Through his experiences of dating local women, Derek Milroy analyses the pros and cons of being a ‘white male’ in his adopted home

 

Can you imagine going back in time when you were a small boy dreaming of being locked in the biggest candy store in the world? Well, when western ‘white’ men land in Vietnam, Saigon becomes that candy store.

 

Every man loves to look at beautiful women, no matter what they tell their beloved, and in Saigon they need eyes in the back of their head to catch a glimpse of just a fraction of them.

 

Vietnamese women, though, are not easy. That’s for sure. Definitely high maintenance. They’re tough, too, and like to rule the roost. Especially at home. But if you are lucky enough to find the right one — and like everywhere you may visit it is a real mission-and-a-half to find her — you can potentially have that exotic, stunning dream girl for life.

 

You have to be really choosy when you take on a girlfriend as you are the proverbial fish out of water. My friends always gauge what type a girl is by where you meet them, whether it is bar, disco, online, coffee shop or randomly on the street.

 

Others say, meet their family, go to their home. You’ll learn more about the woman in that one trip than you may do in a year.

 

While meeting the family is vital, in my experience where you meet your partner is not important.
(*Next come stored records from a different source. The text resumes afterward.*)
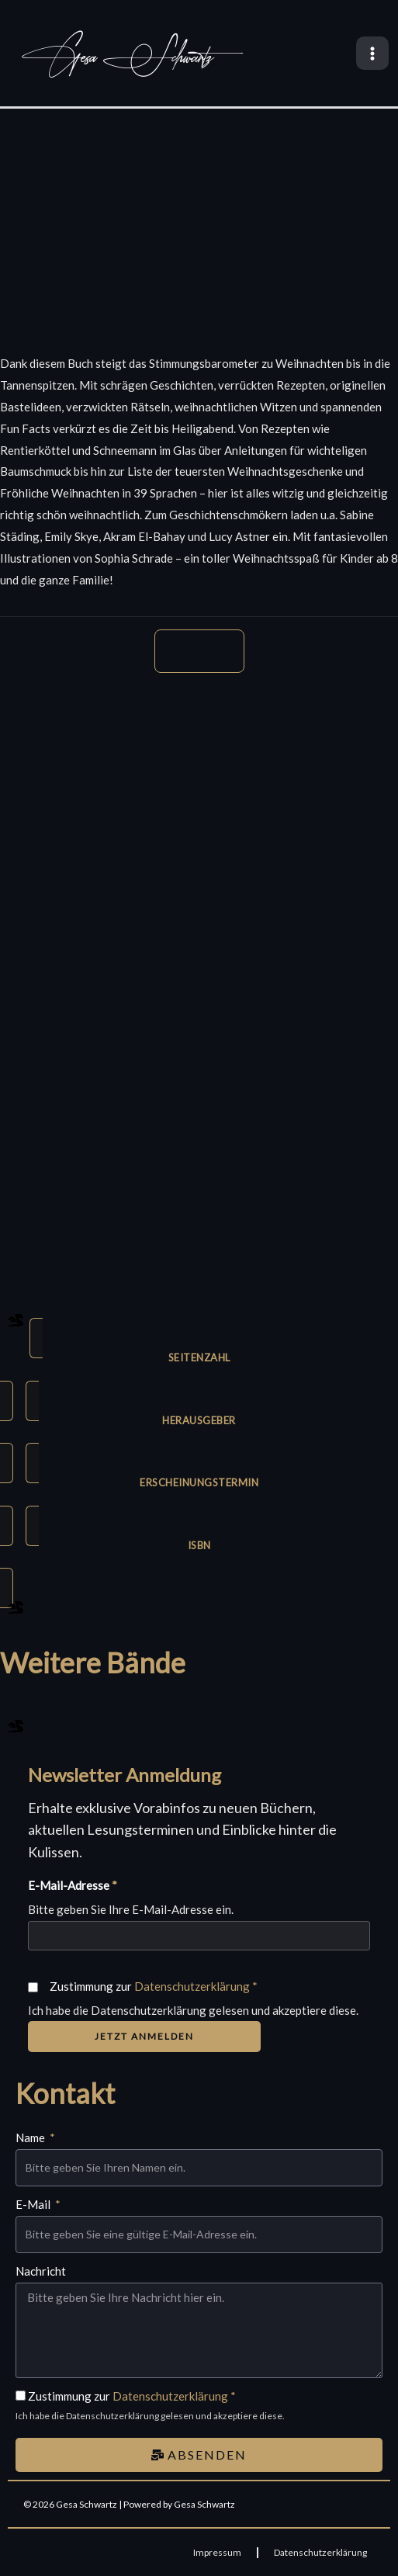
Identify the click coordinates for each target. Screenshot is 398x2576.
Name (31, 2137)
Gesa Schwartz (118, 57)
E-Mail (34, 2204)
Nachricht (41, 2271)
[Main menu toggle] (372, 53)
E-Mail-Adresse (72, 1885)
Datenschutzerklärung (192, 1986)
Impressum (217, 2552)
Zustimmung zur (154, 1986)
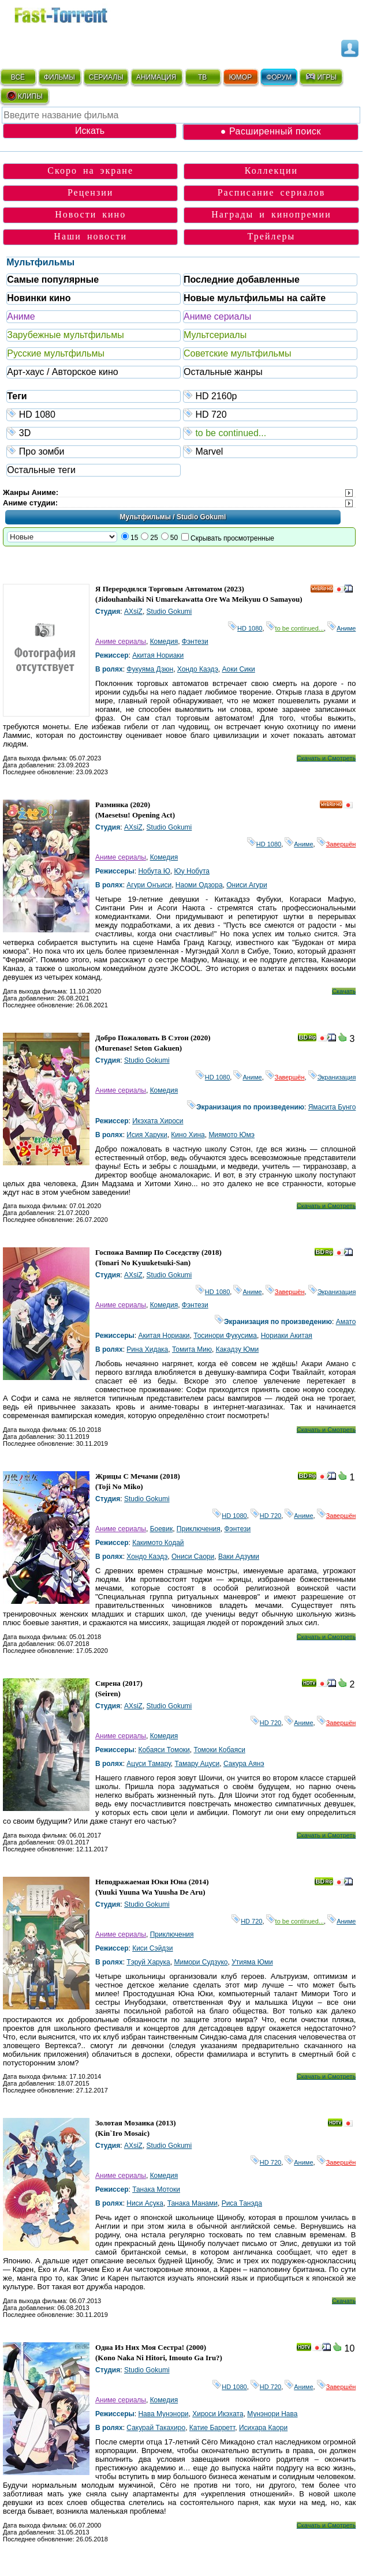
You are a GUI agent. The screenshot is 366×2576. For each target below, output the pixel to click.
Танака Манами (192, 2203)
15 (134, 538)
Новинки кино (38, 298)
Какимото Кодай (158, 1543)
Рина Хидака (147, 1349)
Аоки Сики (238, 669)
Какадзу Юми (237, 1349)
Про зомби (94, 450)
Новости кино (90, 214)
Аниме (21, 316)
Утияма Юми (252, 1962)
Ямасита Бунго (332, 1107)
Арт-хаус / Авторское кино (62, 372)
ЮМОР (240, 77)
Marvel (270, 450)
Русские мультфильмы (55, 353)
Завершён (336, 844)
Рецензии (90, 192)
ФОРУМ (279, 77)
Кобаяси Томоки (163, 1750)
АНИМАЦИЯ (156, 77)
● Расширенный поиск (271, 131)
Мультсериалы (215, 335)
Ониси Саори (192, 1557)
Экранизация (332, 1077)
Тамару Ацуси (197, 1764)
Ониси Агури (246, 885)
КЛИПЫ (24, 96)
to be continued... (270, 432)
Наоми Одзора (199, 885)
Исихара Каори (263, 2428)
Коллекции (271, 170)
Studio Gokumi (169, 612)
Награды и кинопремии (271, 214)
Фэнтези (195, 642)
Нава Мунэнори (163, 2414)
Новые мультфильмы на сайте (255, 298)
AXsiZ (133, 612)
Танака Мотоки (156, 2189)
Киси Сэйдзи (152, 1948)
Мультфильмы (40, 262)
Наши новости (90, 236)
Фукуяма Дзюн (149, 669)
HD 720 (270, 413)
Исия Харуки (146, 1135)
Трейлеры (272, 236)
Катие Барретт (212, 2428)
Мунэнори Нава (272, 2414)
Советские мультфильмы (237, 353)
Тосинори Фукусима (225, 1336)
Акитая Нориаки (158, 655)
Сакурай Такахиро (155, 2428)
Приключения (199, 1529)
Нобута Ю (154, 871)
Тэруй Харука (148, 1962)
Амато (346, 1322)
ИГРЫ (321, 77)
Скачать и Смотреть (326, 758)
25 (154, 538)
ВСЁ (18, 77)
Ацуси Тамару (148, 1764)
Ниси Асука (144, 2203)
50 (174, 538)
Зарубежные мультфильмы (65, 335)
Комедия (164, 642)
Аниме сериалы (217, 316)
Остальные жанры (223, 372)
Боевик (161, 1529)
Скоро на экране (90, 170)
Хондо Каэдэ (197, 669)
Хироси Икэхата (217, 2414)
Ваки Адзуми (238, 1557)
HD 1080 (94, 413)
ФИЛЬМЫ (59, 77)
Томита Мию (192, 1349)
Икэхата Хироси (157, 1121)
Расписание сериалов (272, 192)
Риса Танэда (242, 2203)
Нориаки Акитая (286, 1336)
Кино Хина (187, 1135)
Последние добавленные (242, 279)
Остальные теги (41, 470)
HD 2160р (270, 395)
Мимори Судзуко (200, 1962)
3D (94, 432)
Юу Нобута (192, 871)
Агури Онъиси (148, 885)
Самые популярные (53, 279)
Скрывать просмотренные (232, 538)
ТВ (202, 77)
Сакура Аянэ (243, 1764)
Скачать (344, 991)
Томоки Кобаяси (219, 1750)
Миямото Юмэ (231, 1135)
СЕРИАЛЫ (106, 77)
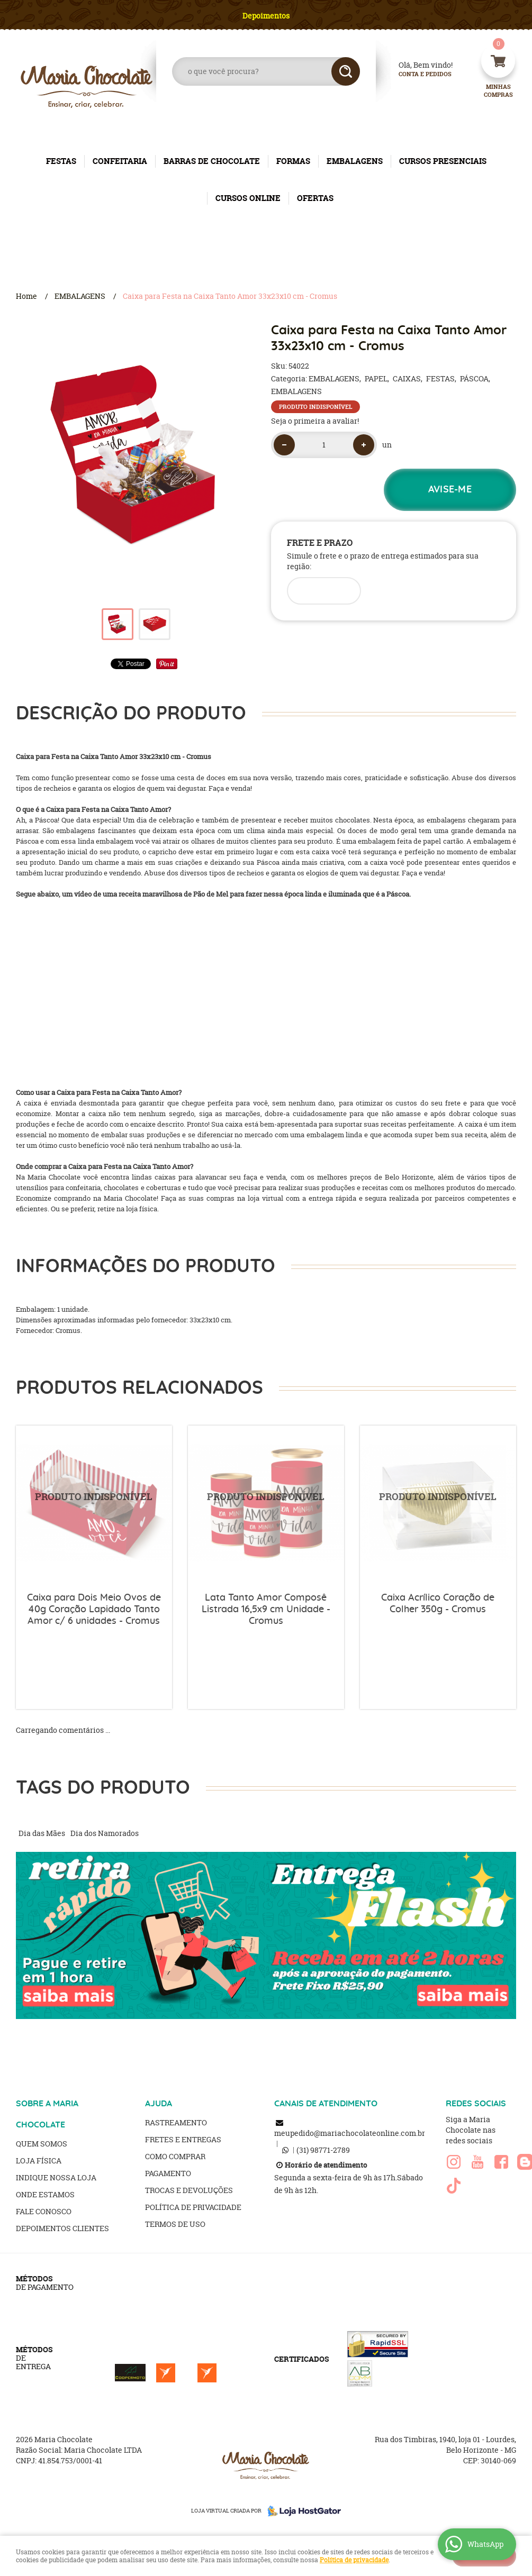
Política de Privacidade (193, 2207)
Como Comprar (175, 2156)
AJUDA (158, 2103)
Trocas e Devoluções (189, 2190)
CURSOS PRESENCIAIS (442, 161)
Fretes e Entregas (183, 2139)
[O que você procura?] (345, 71)
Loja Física (38, 2160)
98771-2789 (323, 2150)
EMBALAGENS (355, 161)
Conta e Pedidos (416, 74)
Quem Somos (41, 2144)
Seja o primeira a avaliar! (315, 421)
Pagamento (168, 2173)
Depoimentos (266, 16)
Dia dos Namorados (104, 1833)
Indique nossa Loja (56, 2177)
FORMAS (293, 161)
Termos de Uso (175, 2224)
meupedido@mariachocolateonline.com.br (349, 2133)
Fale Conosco (43, 2211)
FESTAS (61, 161)
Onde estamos (45, 2194)
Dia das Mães (42, 1833)
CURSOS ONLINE (248, 198)
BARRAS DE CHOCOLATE (212, 161)
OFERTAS (315, 198)
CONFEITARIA (120, 161)
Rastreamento (176, 2122)
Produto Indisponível (94, 1504)
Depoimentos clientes (62, 2228)
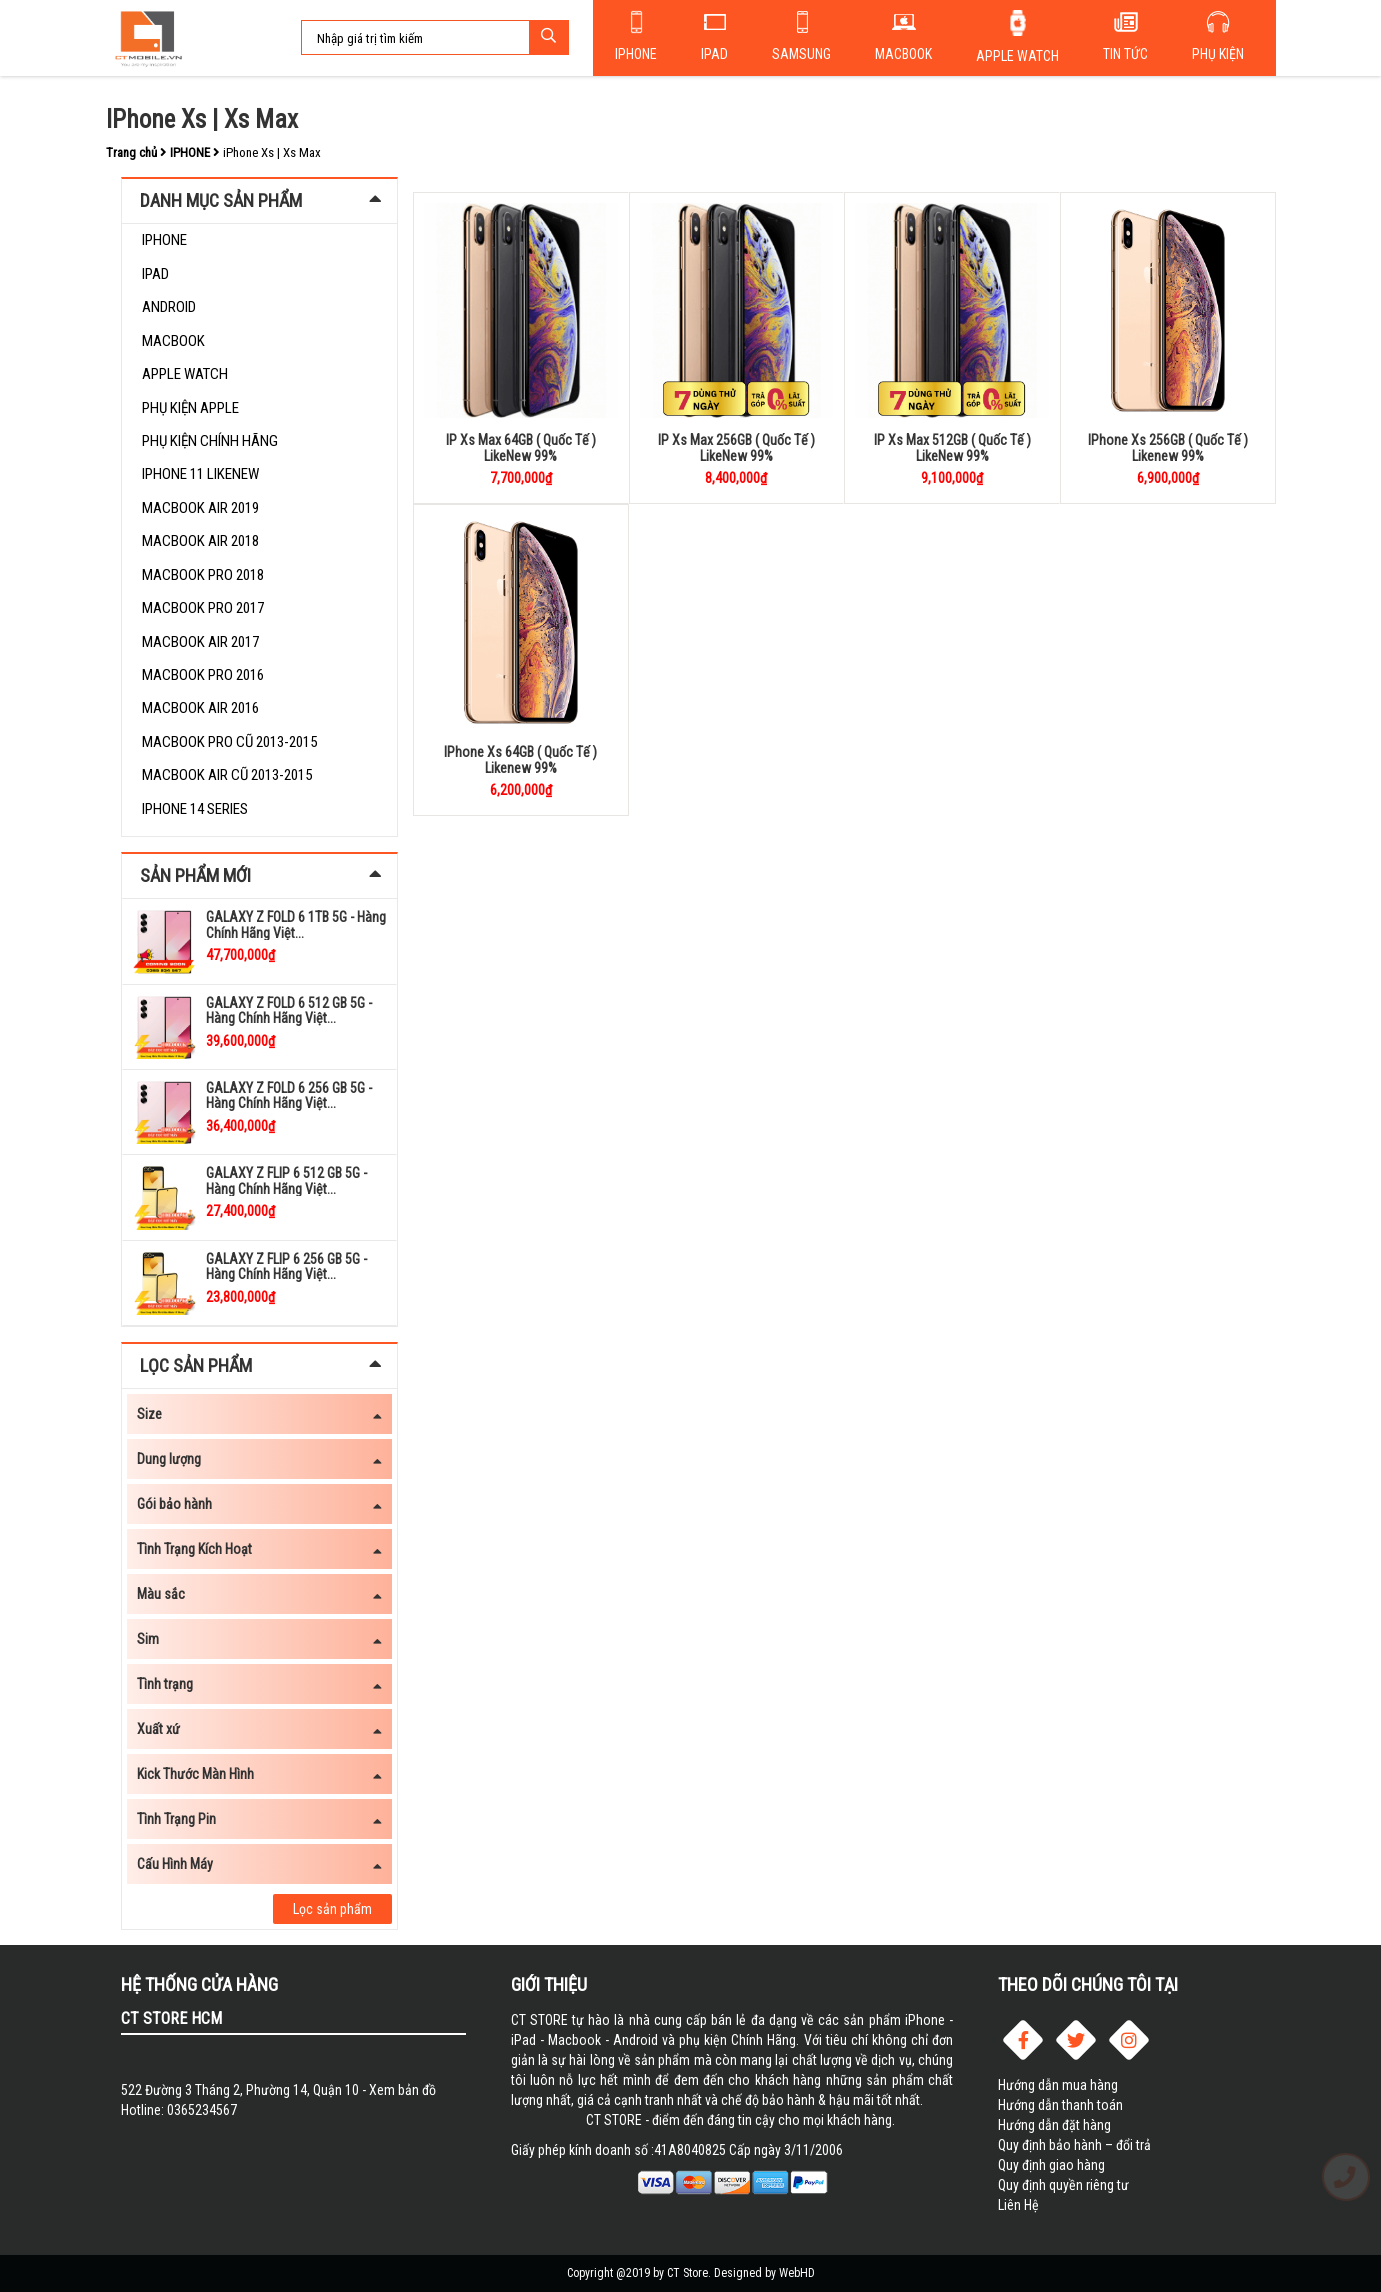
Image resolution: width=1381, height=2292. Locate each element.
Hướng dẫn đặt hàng (1054, 2125)
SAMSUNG (801, 54)
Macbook (903, 54)
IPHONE (164, 240)
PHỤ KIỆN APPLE (190, 408)
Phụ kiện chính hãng (210, 441)
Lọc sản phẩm (332, 1909)
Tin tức (1125, 54)
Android (169, 307)
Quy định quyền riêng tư (1063, 2185)
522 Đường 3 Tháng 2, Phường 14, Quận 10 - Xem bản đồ (278, 2090)
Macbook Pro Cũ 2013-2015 (229, 742)
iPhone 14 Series (195, 809)
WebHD (797, 2273)
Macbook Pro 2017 (203, 608)
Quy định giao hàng (1051, 2165)
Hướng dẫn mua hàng (1058, 2085)
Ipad (714, 54)
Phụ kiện (1218, 54)
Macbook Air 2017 (200, 642)
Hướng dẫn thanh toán (1060, 2105)
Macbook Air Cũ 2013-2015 (227, 775)
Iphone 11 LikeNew (200, 474)
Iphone (636, 54)
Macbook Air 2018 (200, 541)
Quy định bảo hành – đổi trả (1074, 2145)
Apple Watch (1017, 56)
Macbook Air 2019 (200, 508)
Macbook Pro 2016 (203, 675)
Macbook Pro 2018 (203, 575)
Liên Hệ (1018, 2205)
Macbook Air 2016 (200, 708)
You never know someone until, well, you know them. And that takes time.

 

I spoke to a guy once who told me that he was desperately trying to get a visa for his pregnant girlfriend to come with him to live in Britain.
He was asking my advice. So I said to him, “Okay, how long have you known her?”

 

“Four weeks,” came his reply. I just shook my head and told him he had no chance.

 

The second he said four weeks I knew either he was completely gullible or stupid or both, or that the woman was pregnant by another guy, probably her real boyfriend, and that she set up this guy to bring home the bacon.

 

And then there is The Consulate. They want to have strong evidence that the relationship is genuine before granting the visa.

 

Best of Both Worlds

 

Some women I have come across in Saigon openly say that they have a rich foreign boyfriend for money and a Vietnamese boyfriend for love. They are happy with the set-up, although I’m not so sure what the boyfriends think. Especially when marriage and having kids comes into the equation. Of course, there’s a health issue, too.

 

I was recently reading Agatha Christie’s autobiography and she said that in the early 20th century everyone in England thought all Americans were rich. It’s the old 14th-century, Dick Whittington story, the fairy-tale belief that the streets of London are paved with gold. In Vietnam, for anyone not born with a pair of silver chopsticks in their mouth, all foreigners are rich.

 

We wish.

 

The key is to stand back a little and be relative. If you compare Saigon and the great cities of the western world and Asia, you will see things for what they are worth. Although it’s changing fast, most Vietnamese don’t have this luxury.

 

Conversely, for the single white male, when a man sees a beautiful woman back home I’d say he has a chance in a 100 she will make eye contact, let alone smile at him. However, if you have a white face in Saigon, your chances increase to a 50/50 shot or even higher. Getting a complete stranger’s phone number after a brief meeting is no hardship.

 

It’s no wonder most westerners who settle in Vietnam either don’t want to leave or stay for life. Indeed, some white men in Asia quite clearly believe their own press from their newfound friends.

 

“Chao anh, dep trai!”

 

And this is even despite their unsuccessful attempts to seduce beautiful girls in the past when they were back home.

 

As for the ‘white male syndrome’, we should be grateful that we get so much attention. Just make sure we don’t let it take us over. In a country such as Vietnam, it’s very easy to think you’re bigger, better and more important than you actually are. Having a decent salary and a passport to a new life carries a lot of weight. Whether it carries a relationship for life is another matter.

 

The views represented in this article are those of the writer and do not reflect in any way the opinions held by Word.